UPDATE: My specific platform is iOS. This is part of a box blur function that restricts pixels to a circle in a given square.

UPDATE: After trying the accepted answer, I got an order of magnitude speedup on the one line of code over doing it the normal x >= start && x <= end way.

UPDATE: Here is the after and before code with assembler from XCode:

NEW WAY

// diff = (end - start) + 1
#define POINT_IN_RANGE_AND_INCREMENT(p, range) ((p++ - range.start) < range.diff)

Ltmp1313:
 ldr    r0, [sp, #176] @ 4-byte Reload
 ldr    r1, [sp, #164] @ 4-byte Reload
 ldr    r0, [r0]
 ldr    r1, [r1]
 sub.w  r0, r9, r0
 cmp    r0, r1
 blo    LBB44_30

OLD WAY

#define POINT_IN_RANGE_AND_INCREMENT(p, range) (p <= range.end && p++ >= range.start)

Ltmp1301:
 ldr    r1, [sp, #172] @ 4-byte Reload
 ldr    r1, [r1]
 cmp    r0, r1
 bls    LBB44_32
 mov    r6, r0
 b      LBB44_33
LBB44_32:
 ldr    r1, [sp, #188] @ 4-byte Reload
 adds   r6, r0, #1
Ltmp1302:
 ldr    r1, [r1]
 cmp    r0, r1
 bhs    LBB44_36

Pretty amazing how reducing or eliminating branching can provide such a dramatic speed up.

  • 26
    Why are you concerned that this isn't fast enough for you? – Matt Ball Jun 13 '13 at 19:22
  • 87
    Who cares why, its an interesting question. Its just a challenge for the sake of a challenge. – David Grinberg Jun 13 '13 at 19:23
  • 45
    @SLaks So we should just ignore all such questions blindly and just say "let the optimizer do it?" – David Grinberg Jun 13 '13 at 19:27
  • 86
    it doesn't matter why the question is being asked. It's a valid question, even if the answer is no – tay10r Jun 13 '13 at 19:28
  • 40
    This is a bottleneck in a function in one of my apps – jjxtra Jun 13 '13 at 19:32
510

There's an old trick to do this with only one comparison/branch. Whether it'll really improve speed may be open to question, and even if it does, it's probably too little to notice or care about, but when you're only starting with two comparisons, the chances of a huge improvement are pretty remote. The code looks like:

// use a < for an inclusive lower bound and exclusive upper bound
// use <= for an inclusive lower bound and inclusive upper bound
// alternatively, if the upper bound is inclusive and you can pre-calculate
//  upper-lower, simply add + 1 to upper-lower and use the < operator.
    if ((unsigned)(number-lower) <= (upper-lower))
        in_range(number);

With a typical, modern computer (i.e., anything using twos complement), the conversion to unsigned is really a nop -- just a change in how the same bits are viewed.

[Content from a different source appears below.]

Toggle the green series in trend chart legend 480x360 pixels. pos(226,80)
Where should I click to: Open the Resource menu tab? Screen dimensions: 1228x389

Note that in a typical case, you can pre-compute upper-lower outside a (presumed) loop, so that doesn't normally contribute any significant time. Along with reducing the number of branch instructions, this also (generally) improves branch prediction. In this case, the same branch is taken whether the number is below the bottom end or above the top end of the range.

As to how this works, the basic idea is pretty simple: a negative number, when viewed as an unsigned number, will be larger than anything that started out as a positive number.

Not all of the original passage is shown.